◆ **Task directions**: No line before the one holding "The height and width of the screenshot is (523, 886)." is to be copied; that line and all after it, through the end of the listing, are returned exactly, minus pictures.

[Source material]

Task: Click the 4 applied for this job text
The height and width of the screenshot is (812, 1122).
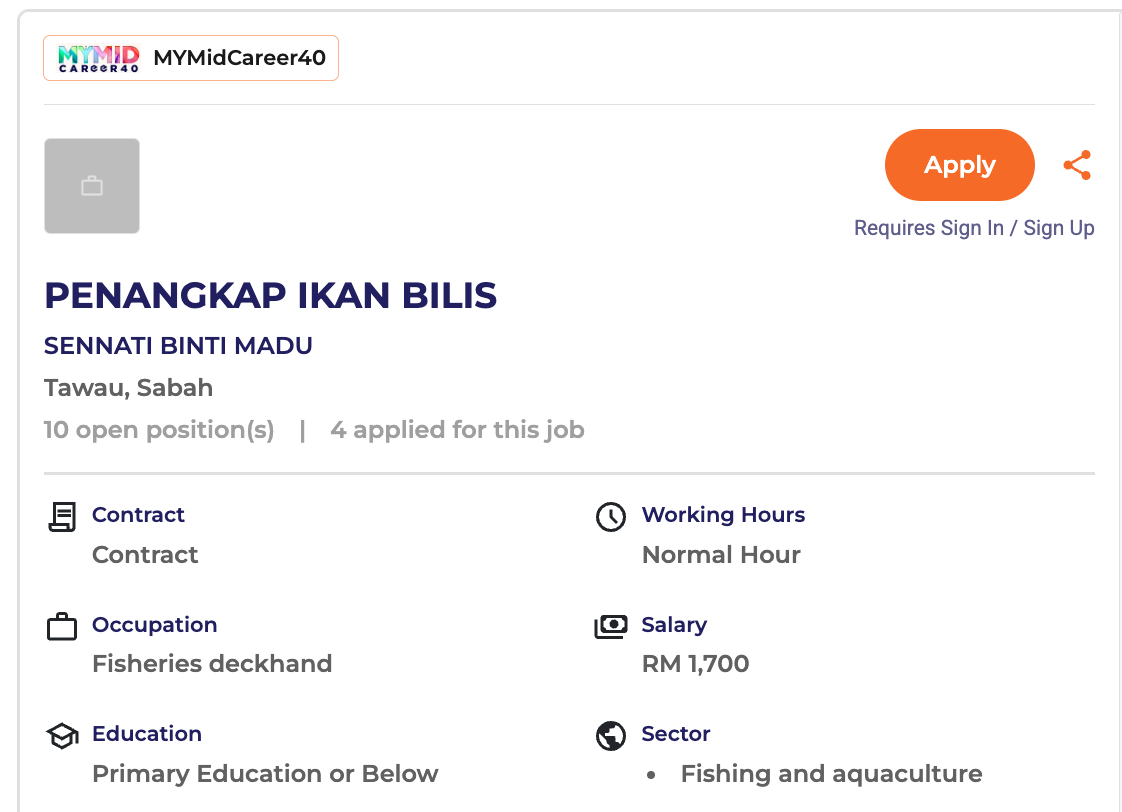Action: pos(457,430)
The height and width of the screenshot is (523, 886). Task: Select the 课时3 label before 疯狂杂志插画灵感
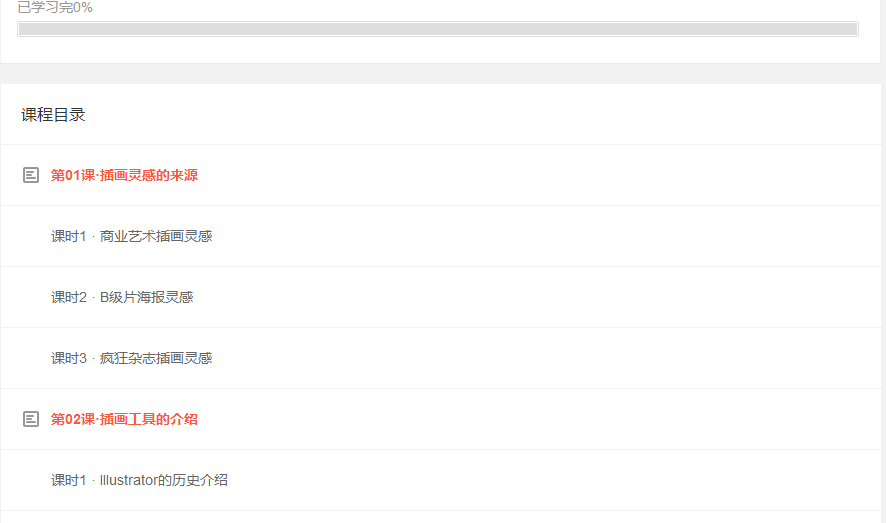tap(68, 358)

[/Source material]

◆ **Response box**:
The height and width of the screenshot is (523, 886). Task: Select the 课时3 label before 疯狂杂志插画灵感
tap(68, 358)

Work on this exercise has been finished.